The thing is, I should love Currawongs. I should be on their side. They’re big black birds, ever so distantly related to ravens — an ever so distant relation which definitely shows in their general mien — with bright yellow eyes and a penchant for falling with clumsy grace through the branches of trees. They are also native to Australia, and a protected species at that. I am a Friend of the Crows. I should lurve Currawongs.
But if you’ve been reading this blog, you’ll remember that a pair of Blackbirds have taken up residence above one of our courtyard doors. Right opposite my office where I sit for much of the day. I watched Mother Blackbird and Father Blackbird build their nest from scratch, with twigs and mud and bits of leaf and feather, over the course of just two days. I’ve watched Mother Blackbird sit on her nest for the past week, nestling down snug over her eggs, leaving only on brief forays for food and water. I felt a bit dirty towards Father Blackbird for not sharing the load, until I spotted him doing perimeter duty on the roof, perching on the TV aerial for better vantage, and seeing off Noisy Miners who came too close.

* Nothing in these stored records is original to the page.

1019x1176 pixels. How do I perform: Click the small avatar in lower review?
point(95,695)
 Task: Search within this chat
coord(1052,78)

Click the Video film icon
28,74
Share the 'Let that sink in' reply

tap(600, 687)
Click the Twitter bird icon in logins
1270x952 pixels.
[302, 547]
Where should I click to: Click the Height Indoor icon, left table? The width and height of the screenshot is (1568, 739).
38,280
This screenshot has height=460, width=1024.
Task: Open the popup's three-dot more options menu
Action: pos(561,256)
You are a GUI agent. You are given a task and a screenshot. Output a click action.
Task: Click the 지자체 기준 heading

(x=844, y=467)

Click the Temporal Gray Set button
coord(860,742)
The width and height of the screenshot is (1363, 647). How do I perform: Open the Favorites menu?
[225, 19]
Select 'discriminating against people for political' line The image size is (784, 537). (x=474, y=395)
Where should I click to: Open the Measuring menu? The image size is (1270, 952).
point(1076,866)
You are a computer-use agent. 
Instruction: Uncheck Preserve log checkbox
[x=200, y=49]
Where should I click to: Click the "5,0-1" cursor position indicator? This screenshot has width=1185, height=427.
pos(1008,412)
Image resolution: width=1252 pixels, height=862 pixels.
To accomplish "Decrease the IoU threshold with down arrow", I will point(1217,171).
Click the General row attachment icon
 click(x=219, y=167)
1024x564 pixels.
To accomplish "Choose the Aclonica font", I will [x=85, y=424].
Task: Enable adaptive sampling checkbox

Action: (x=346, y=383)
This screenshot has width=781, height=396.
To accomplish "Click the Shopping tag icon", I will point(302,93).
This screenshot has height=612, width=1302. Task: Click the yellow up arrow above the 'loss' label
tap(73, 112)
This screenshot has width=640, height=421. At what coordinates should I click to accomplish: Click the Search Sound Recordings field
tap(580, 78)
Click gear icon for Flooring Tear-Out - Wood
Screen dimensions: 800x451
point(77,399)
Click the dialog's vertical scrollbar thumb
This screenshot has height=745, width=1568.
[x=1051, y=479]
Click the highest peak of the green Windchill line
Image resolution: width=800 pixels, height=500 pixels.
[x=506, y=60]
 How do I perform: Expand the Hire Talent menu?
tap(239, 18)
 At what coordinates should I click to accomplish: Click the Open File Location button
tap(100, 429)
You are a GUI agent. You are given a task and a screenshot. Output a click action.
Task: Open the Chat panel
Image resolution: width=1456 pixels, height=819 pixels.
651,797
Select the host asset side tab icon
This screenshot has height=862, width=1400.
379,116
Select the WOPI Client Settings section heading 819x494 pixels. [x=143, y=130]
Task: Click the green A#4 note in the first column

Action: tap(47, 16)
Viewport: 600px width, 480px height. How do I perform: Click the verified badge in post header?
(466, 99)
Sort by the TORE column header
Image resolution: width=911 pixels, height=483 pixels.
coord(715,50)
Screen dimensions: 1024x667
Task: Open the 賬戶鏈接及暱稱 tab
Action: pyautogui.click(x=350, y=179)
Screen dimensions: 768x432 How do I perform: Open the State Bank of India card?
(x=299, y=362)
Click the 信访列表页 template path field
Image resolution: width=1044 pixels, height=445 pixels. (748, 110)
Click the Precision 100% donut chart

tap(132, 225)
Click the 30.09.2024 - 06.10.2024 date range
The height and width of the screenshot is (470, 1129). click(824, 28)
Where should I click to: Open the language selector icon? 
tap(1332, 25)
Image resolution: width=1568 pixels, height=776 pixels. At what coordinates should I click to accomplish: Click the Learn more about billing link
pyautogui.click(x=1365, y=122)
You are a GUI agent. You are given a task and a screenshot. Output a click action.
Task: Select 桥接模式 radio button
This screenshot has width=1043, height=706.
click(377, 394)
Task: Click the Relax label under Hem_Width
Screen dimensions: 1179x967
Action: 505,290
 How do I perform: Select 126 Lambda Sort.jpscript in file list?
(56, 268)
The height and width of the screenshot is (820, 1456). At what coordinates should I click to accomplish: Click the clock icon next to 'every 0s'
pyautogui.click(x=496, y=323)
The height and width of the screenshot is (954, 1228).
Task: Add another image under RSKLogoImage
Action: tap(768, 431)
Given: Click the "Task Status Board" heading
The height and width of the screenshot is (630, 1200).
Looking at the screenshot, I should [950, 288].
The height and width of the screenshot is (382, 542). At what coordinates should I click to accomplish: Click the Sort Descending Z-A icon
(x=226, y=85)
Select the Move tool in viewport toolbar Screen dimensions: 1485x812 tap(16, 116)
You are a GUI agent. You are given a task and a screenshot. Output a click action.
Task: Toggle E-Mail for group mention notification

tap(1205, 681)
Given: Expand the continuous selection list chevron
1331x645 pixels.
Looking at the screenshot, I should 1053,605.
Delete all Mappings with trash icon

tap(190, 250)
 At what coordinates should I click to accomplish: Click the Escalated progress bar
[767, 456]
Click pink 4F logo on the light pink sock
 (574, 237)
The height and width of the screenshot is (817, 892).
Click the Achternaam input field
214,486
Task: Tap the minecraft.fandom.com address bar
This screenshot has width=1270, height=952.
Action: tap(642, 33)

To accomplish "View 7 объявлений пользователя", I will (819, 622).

In short, I’ve bonded with these damn Blackbirds. It doesn’t matter that they are an imported species. Or that my friend Elaine tells me they are considered a pest and a blight on the Australian environment. Or that we won’t be able to use the BBQ in our courtyard until the brood has fledged and flown. My heart cares not for such quibbles and refuses to listen to reason. They are my blackbirds.
All of which goes to explains why I was most distressed to see a Currawong checking out the nest at lunchtime on Sunday. Mother Blackbird stared her down, and Father Blackbird performed aerial manoeuvres, but Currawongs are four times their size and have huge pointed beaks, and so the Blackbirds quickly deemed discretion to be the better part of valour and fled. I stood up by my glass door and waved my arms, and the Currawong promptly fled. After a while, Mother Blackbird came back, very cautiously, with much sounding out of the area before settling back into her nest.
Repeat three times. Currawong arrives, Mother Blackbird flees, Kirstyn shouts and claps her hands like a Mad Thing. Currawong retreats, Mother Blackbird returns, Kirstyn is stupidly proud.
The Currawong made no appearance yesterday and I thought perhaps I’d scared her away for good, but — alas — just in the last half hour she has come back for another attempt at egg-stealing. I did the arm-waving thing to shoo her away and I suspect the recently-fled Mother Black will be back shortly. As ridiculous as it sounds, it’s making me very anxious. I don’t want to leave the office to make myself lunch, which means I am taking my self-appointed guard duty far too seriously. I am also nervous about plans to see a movie on Saturday afternoon, because I won’t be here to protect the Family Blackbirds from the Evil Currawong (who, of course, is not evil at all but merely behaving according to her nature, as so she should).
It doesn’t matter that the Currawong is a native bird and that she probably has nestlings of her own to feed. These are my Blackbirds, damn it, and I was looking forward to seeing chicks hatch and fledge and take to wing. Sadly, it doesn’t appear that this will happen. I can’t be here all the time and Currawongs, it seems, are persistent. And, yes, the rational, reasonable, environmentally-conscious part of me will simply sigh and shrug and say, that’s nature for you, when I inevitably find the nest abandoned and Currawong bellies presumably filled.
But my stupid heart will weep. Because they are my Blackbirds.